Patrick Jim Ramsay-Feeney, 34, was arrested in November 2019 after authorities in Queensland tipped off the Australian Federal Police to his nefarious online activities.
The ACT Supreme Court heard on Wednesday that the unemployed Canberra father-of-two had unlocked and handed over his phone to investigators during a search warrant.
Justice John Burns said that when Ramsay-Feeney was arrested, he admitted to police that he had been receiving and transmitting child abuse material.
A subsequent analysis of the man’s mobile phone revealed 5370 files containing such material.
The judge said these had included images of young children “subject to sadism” and sexual penetration.
Among other things, there were also files depicting underage characters from The Simpsons “engaged in sexual activity”.
Justice Burns said Ramsay-Feeney’s offending had taken place between September 2017 and the date of his arrest.
Ramsay-Feeney ultimately pleaded guilty to three charges of using a carriage service to access and possess or control child abuse material.
The 34-year-old’s lawyer, Sam McLaughlin, told the court on Wednesday that Ramsay-Feeney had initially been granted bail.
However, Ramsay-Feeney was arrested for breaching conditions in April last year and had been in custody ever since.

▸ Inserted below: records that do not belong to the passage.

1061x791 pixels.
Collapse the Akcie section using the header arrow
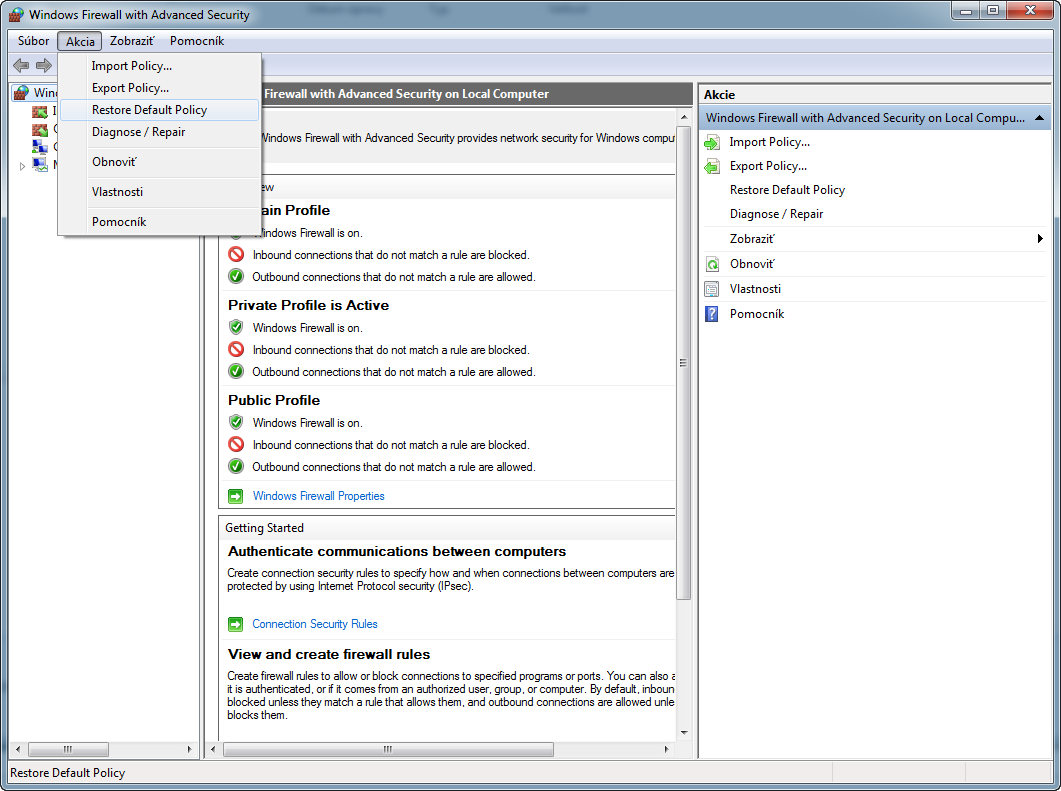[1040, 118]
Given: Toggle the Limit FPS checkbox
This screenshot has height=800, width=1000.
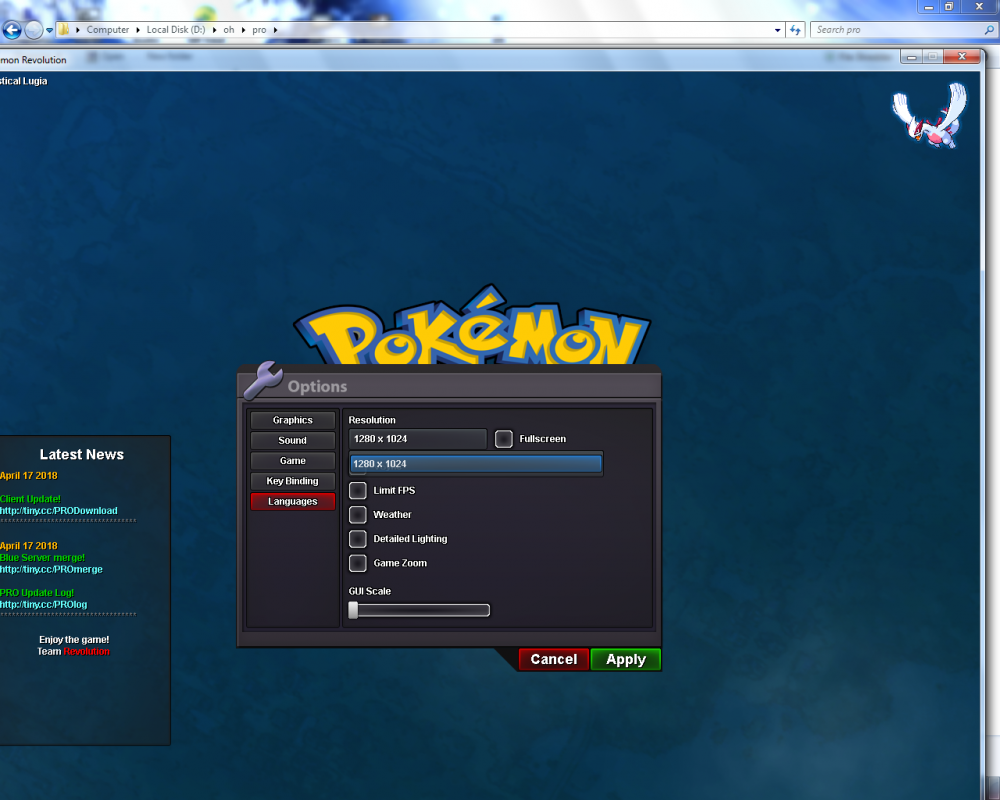Looking at the screenshot, I should pyautogui.click(x=357, y=491).
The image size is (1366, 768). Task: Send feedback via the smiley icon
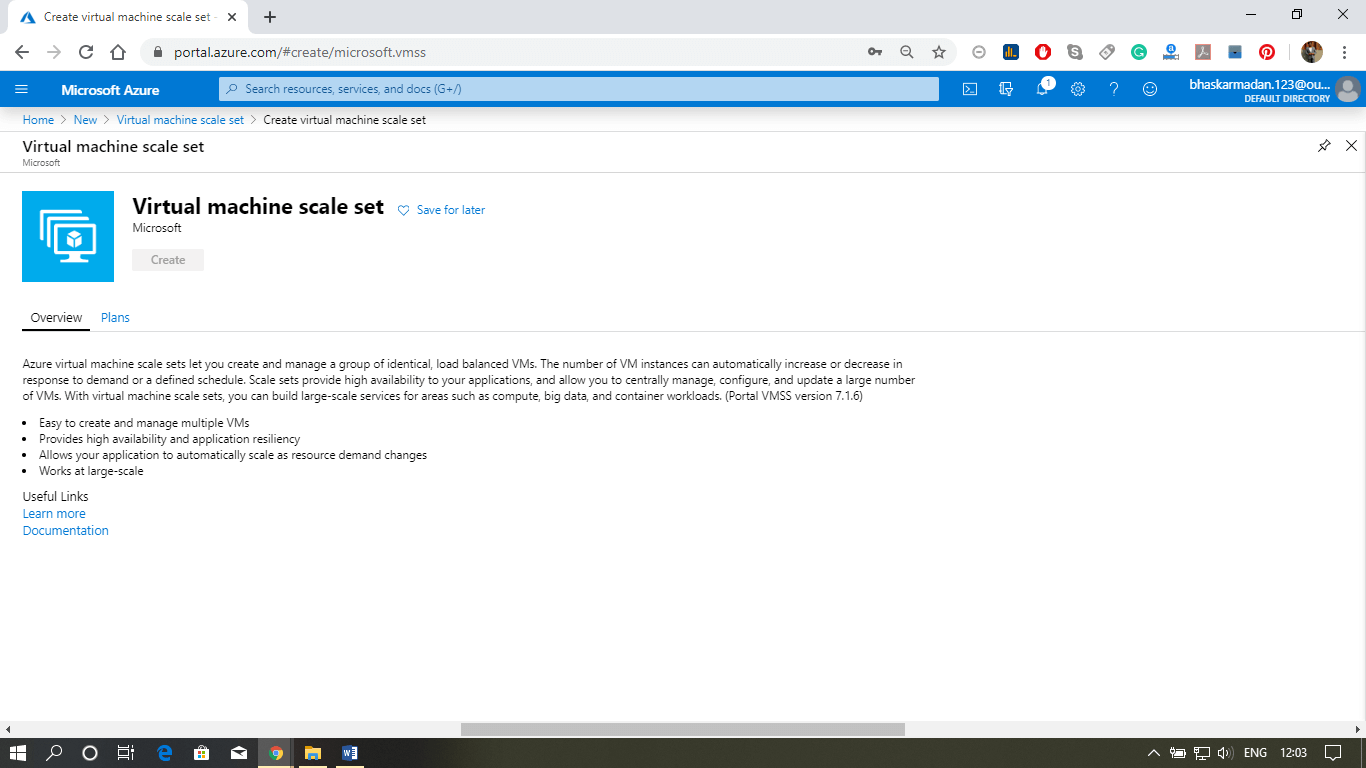click(1149, 89)
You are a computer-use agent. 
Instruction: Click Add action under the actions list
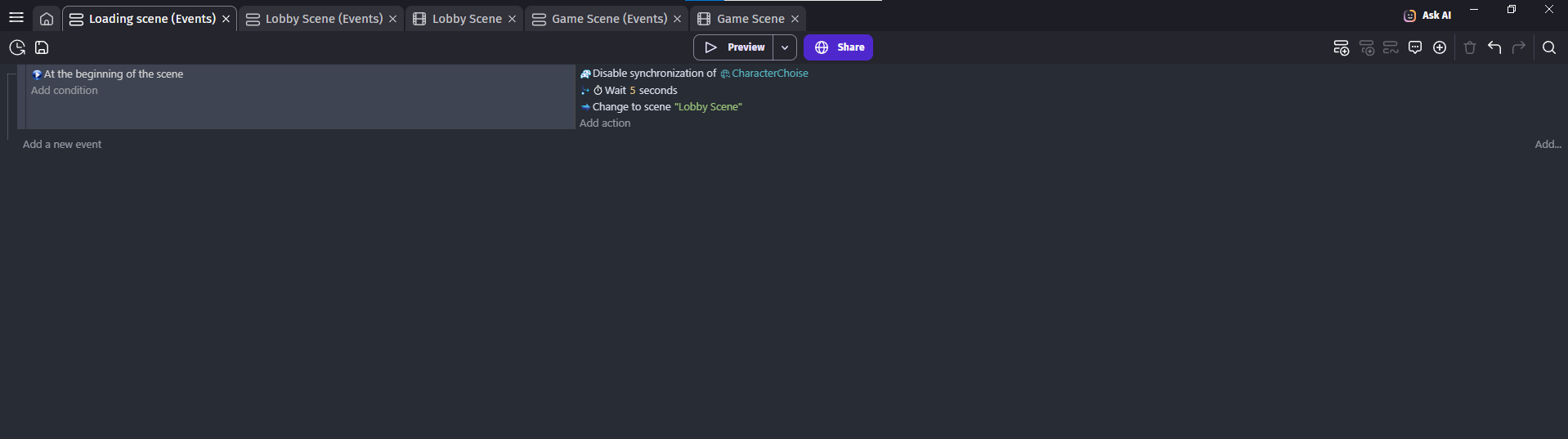coord(605,123)
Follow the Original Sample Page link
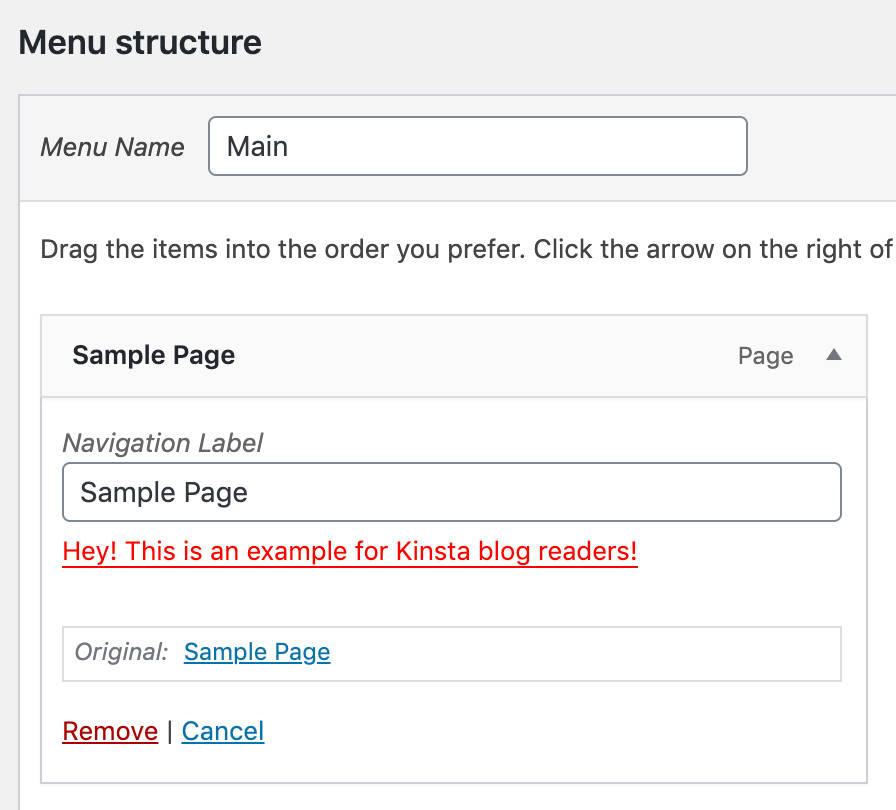The height and width of the screenshot is (810, 896). [256, 652]
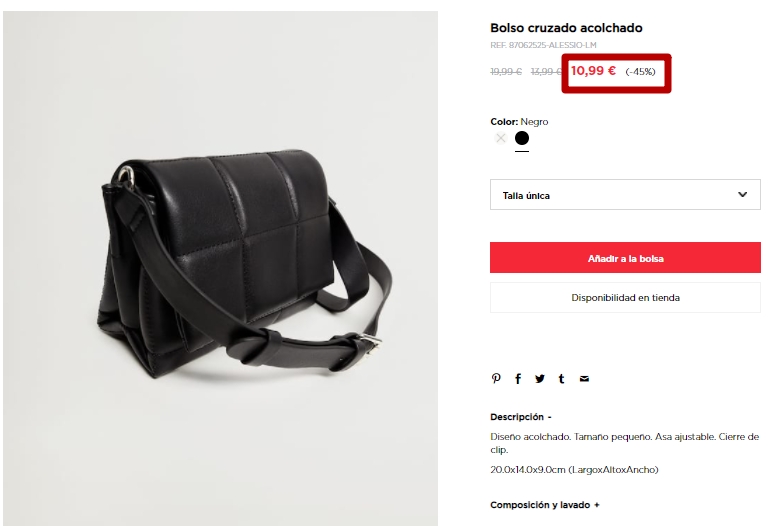The height and width of the screenshot is (526, 773).
Task: Open the black quilted bag product image
Action: (220, 268)
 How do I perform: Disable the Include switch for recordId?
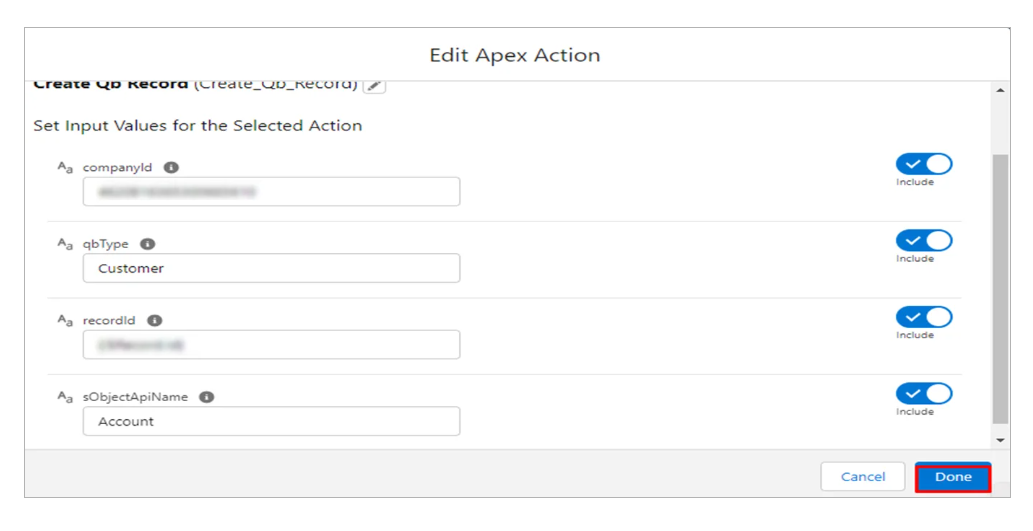point(924,318)
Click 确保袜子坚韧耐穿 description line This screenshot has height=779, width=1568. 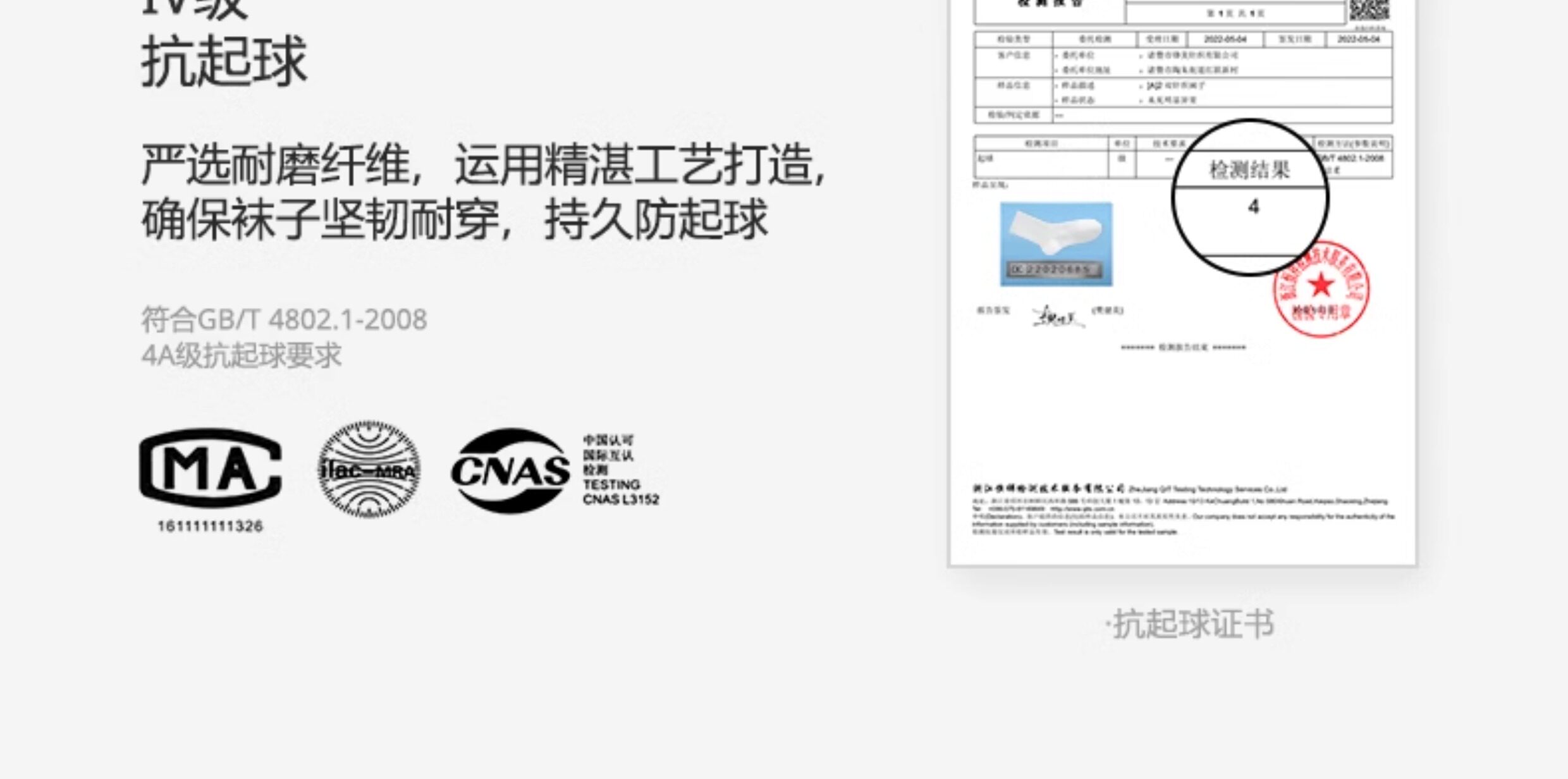click(x=454, y=220)
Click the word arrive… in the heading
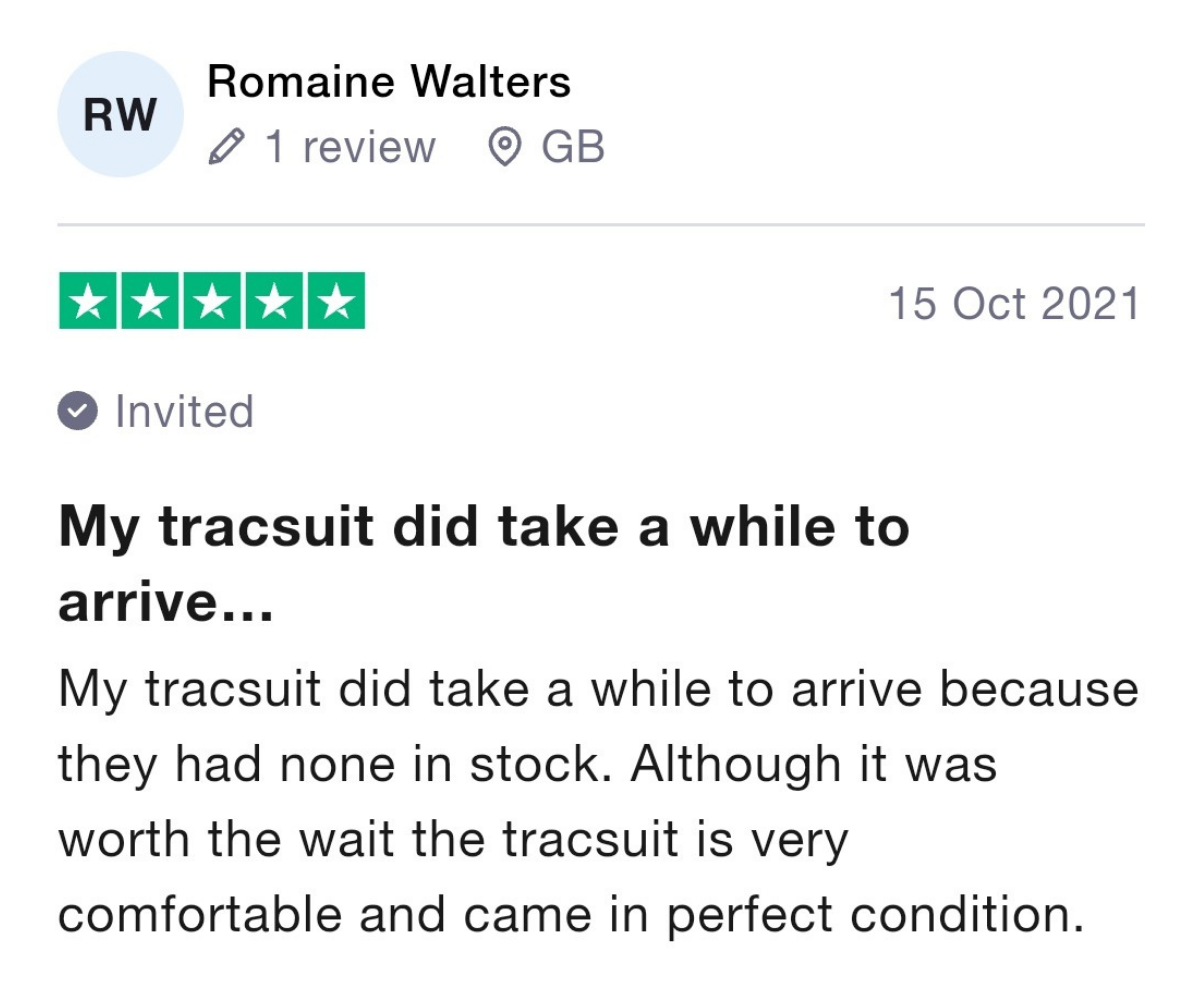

Mr McLaughlin asked Justice Burns to release Ramsay-Feeney on an intensive correction order, which is a community-based jail sentence with strict conditions aimed at promoting rehabilitation.
Commonwealth prosecutor David Bloomfield said with Ramsay-Feeney having already served a lengthy period behind bars on remand, that might be the best way forward to balance the offender’s rehabilitation and protection of the community.
Mr Bloomfield told the court that a clinical psychologist’s report suggested Ramsay-Feeney was “quite a high risk of reoffending”.
The report also noted that Ramsay-Feeney had admitted having a longstanding sexual attraction to children of both genders.
Mr Bloomfield stressed that the 34-year-old’s offending had involved “real child victims”, and that viewing their abuse “fuels a marketplace” for such material.
Justice Burns ultimately found that an intensive correction order was an appropriate sentence, noting that Ramsay-Feeney “can’t be held forever”.
“It would not be in the public interest to sentence you to a term of imprisonment and have you released without significant supervision and treatment,” he told the offender.
The judge ultimately sentenced Ramsay-Feeney to nine-and-a-half months behind bars, which the offender had already served on remand, in relation to two of the charges.
On the remaining count, Justice Burns imposed a nine-month intensive correction order.
In doing so, the judge warned Ramsay-Feeney that failing to comply with conditions, including mental health provisions designed to address the cause of his offending, could result in him needing to serve the nine months “hanging over his head” in full-time custody.